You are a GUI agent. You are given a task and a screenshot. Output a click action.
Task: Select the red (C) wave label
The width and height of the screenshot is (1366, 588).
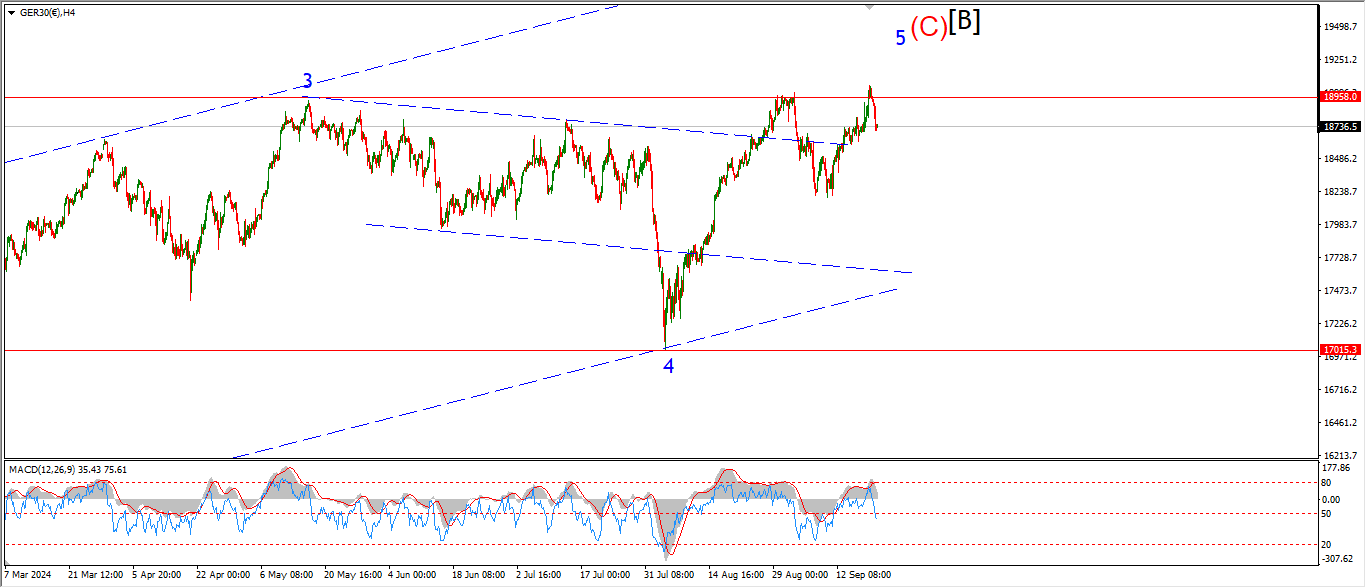928,28
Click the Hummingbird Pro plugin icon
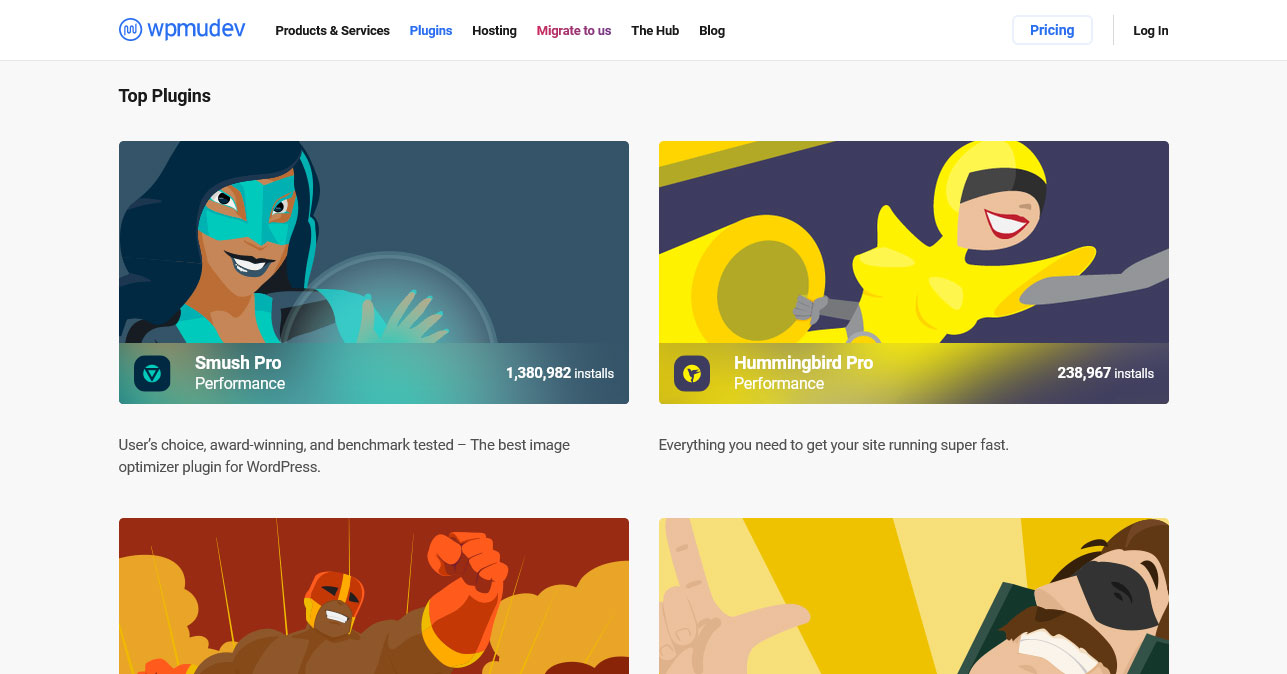 tap(692, 373)
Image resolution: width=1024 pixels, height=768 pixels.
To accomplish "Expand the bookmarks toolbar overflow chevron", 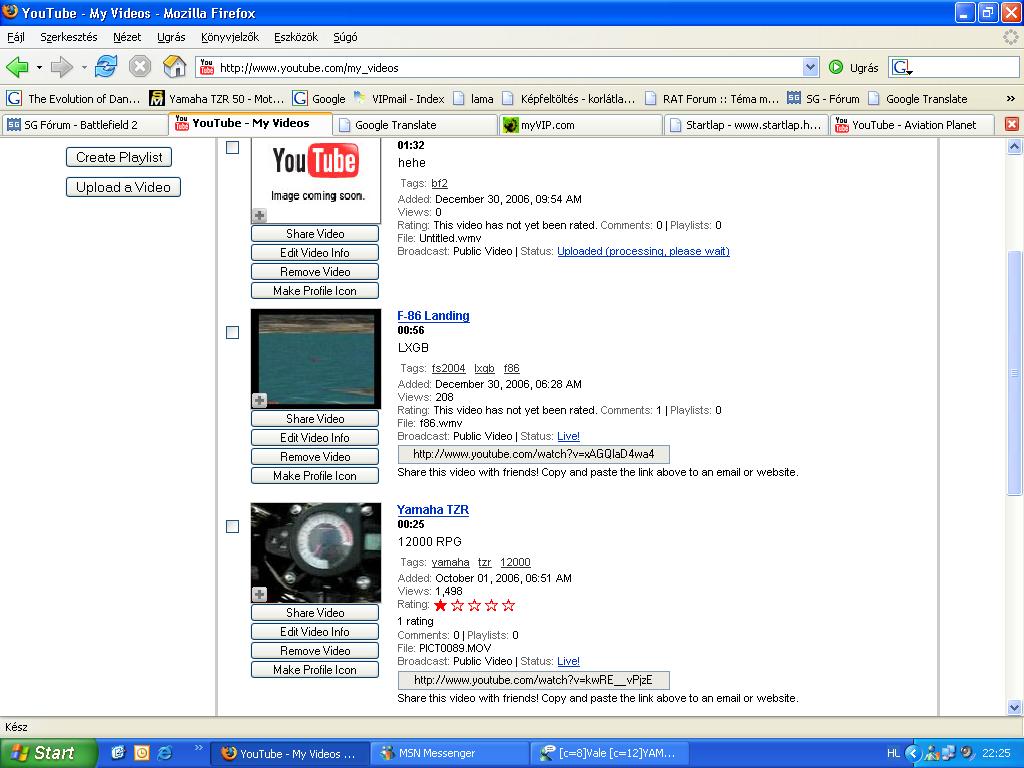I will click(x=1010, y=98).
────────────────────
__EXERCISE OBJECTIVE__:
Start at the first line of the records and write out everything up to and including the line containing "Image resolution: width=1024". No pictures.

__COMPLETED TASK__:
You are a GUI agent. You are given a task and a screenshot. Output a click action.
Task: Select the red (C) wave label
The width and height of the screenshot is (1366, 588).
928,28
Click the Hummingbird Pro plugin icon
 tap(692, 373)
Image resolution: width=1024 pixels, height=768 pixels.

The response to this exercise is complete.